━━━━━ Text extract

Korea Times | 25 December 2006

Korea Hints at FTA Trade-off

By Park Hyong-ki
Staff Reporter

Korea is giving hints that it is ready for a big deal'' with the United States, as part of efforts to establish a free trade agreement (FTA). This comes after Kim Jong-hoon, Korea's chief FTA negotiator, mentioned on a local radio program that his team is looking to concede to a U.S. demand for Korea to eliminate or revise its automobile tariffs on American import vehicles, in return for the U.S. to ease its trade restrictions, including anti-dumping and countervailing duties, on Korean goods. Korea currently slaps an 8 percent tax on all inbound cars, while the U.S. applies a 2.5 percent tariff on regular size cars and 25 percent on pick-up trucks. If Korea agrees to lift its auto tariff barriers, experts agree that Korean automobiles will still gain a greater advantage than U.S. cars, as domestic consumers favor Korean automobiles much more than American cars. The Presidential Committee on Facilitating the KORUS FTA said that the prices of American cars will only drop 7.4 percent in Korea if the 8 percent tariff is abolished. Although this price drop will definitely increase sales of GM, Ford and Chrysler in the country, their market share in Korea will only be a mere 0.7 percent or about 8,900 units by 2015, after an FTA is signed. In the meantime, Korean vehicles will see their prices drop by 2.4 percent in the U.S., raising their sales as well. Its auto market share in the U.S. is expected to grow to about 7 percent or 1.16 million units by 2015, from 4.3 percent in 2006. It will also have the chance to tap into the U.S. truck market that scales to about 3.2 million, the committee said. Korea has been holding back to manufacture and ship trucks to the U.S. due to its high taxation. The committee ruled out possible imports of Japanese made vehicles produced in the U.S. as U.S.-made automobiles to Korea, as both countries recognizes the value of place of origin. An FTA with the U.S. will also boost Korean auto parts exports to the U.S. and their competitiveness, as its automakers and Korean automakers in the U.S. increasingly rely on global parts for production. Officials claim that if Korea also agrees to revise its auto tax system that is based on engine size rather than price, Korean cars will also be able to maintain their competitive edge, as American cars are generally priced higher.I’m aware that our auto industry is not totally against revising the nation’s tax system,’’ said Kim.

━━━━━━━━━━
━━━━━ Supplied data

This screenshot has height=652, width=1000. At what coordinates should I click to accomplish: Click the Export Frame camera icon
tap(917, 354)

━━━━━━━━━━
━━━━━ Supplied data

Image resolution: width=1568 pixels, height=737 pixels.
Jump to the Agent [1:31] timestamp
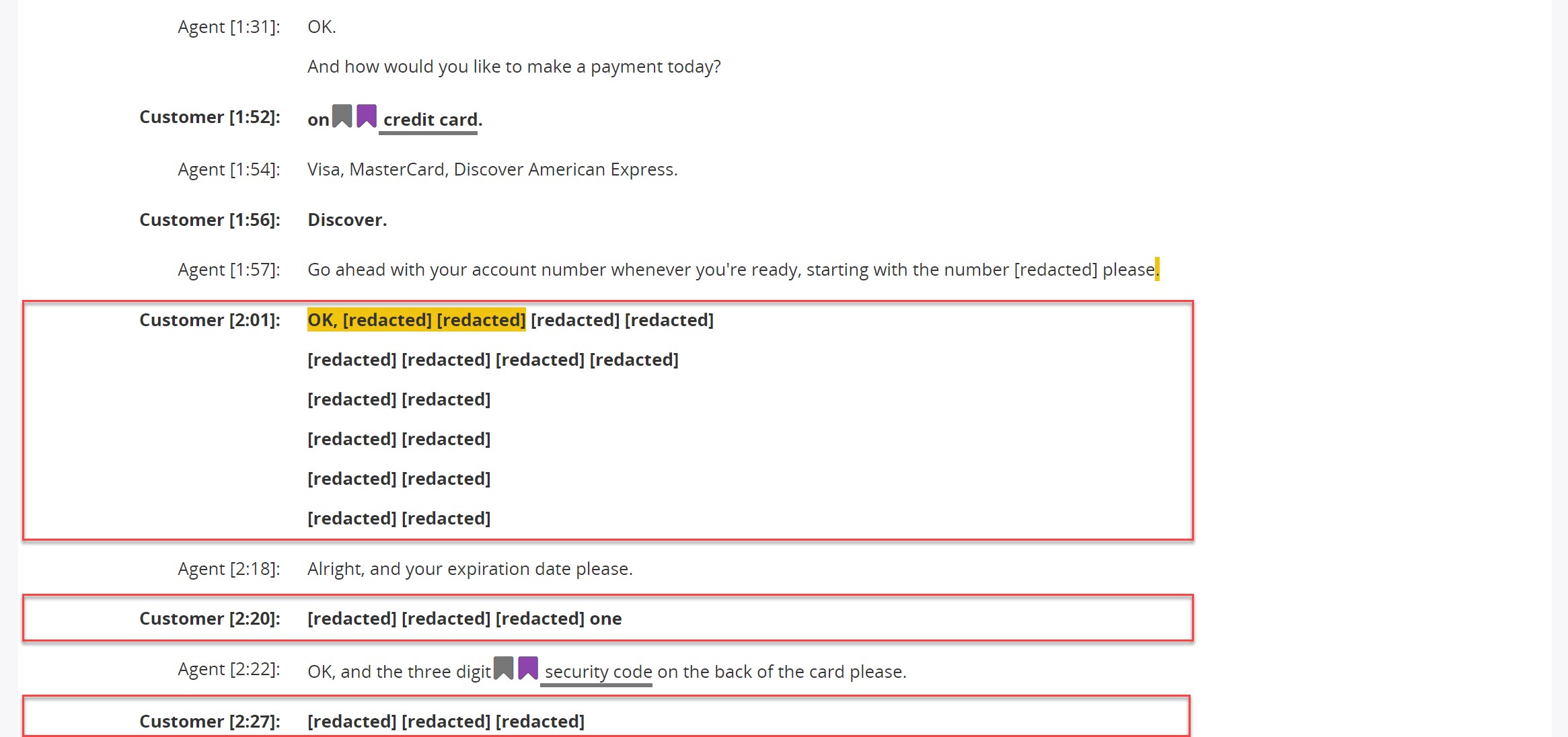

━━━━━━━━━━

What you will do:
Answer these questions from the trade article:
1. What tax does Korea currently place on all inbound cars?
2. What tariff does the U.S. apply to pick-up trucks?
3. What share of the U.S. auto market are Korean vehicles expected to reach by 2015?
The records come from a different source than the text.

Output for this exercise:
1. 8 percent
2. 25 percent
3. About 7 percent, or 1.16 million units